A Brief Overview of the Keto Diet
Gone are the days when a healthy diet referred to a balanced food pyramid. Food scientists, nutritionists, and dietitians are now teaming up with healthcare experts and focusing on treating individual illnesses. This is leading to uniquely designed diets playing a critical role in the treatment and healing process.
The ketogenic diet, or keto diet, in short, is a diet high in fat and protein. It is a low-carbohydrate model that was developed specifically as a therapeutic diet to treat epilepsy, especially in young children but was found to be favorable in other ways as well. It substantially helps meet weight loss goals, prevents the acceleration of certain types of cancer, and hinders the progress of neurological conditions like Alzheimer’s, autism, and Parkinson’s disease. The diet has also proven beneficial for some diabetes patients.
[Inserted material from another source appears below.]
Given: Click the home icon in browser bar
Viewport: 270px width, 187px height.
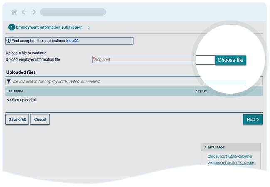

When carbohydrate consumption is reduced, the body enters a metabolic state called ketosis and burns up fat to produce energy. This process converts fat into ketones that not only fuel brain functioning but also protect the brain cells from damage. This significantly reduces the frequency of epileptic seizures, for which this diet was originally conceived. Here are some key facts for following a keto diet:
1. Keto benefits
- For weight loss, this diet is reasonably effective, especially in the initial stages. Since it requires more calories to convert proteins and fats into energy than it does to convert carbohydrates, weight loss is an immediate consequence.
- In the case of cancer, a keto diet helps reduce the insulin levels produced and used by the body. Inadequate levels of insulin, the hormone that controls blood sugar, helps in depriving cancer cells that thrive on sugar and inhibits their growth.
- Reducing the intake of carbohydrates directly leads to the reduction of both acne and the risk of heart diseases.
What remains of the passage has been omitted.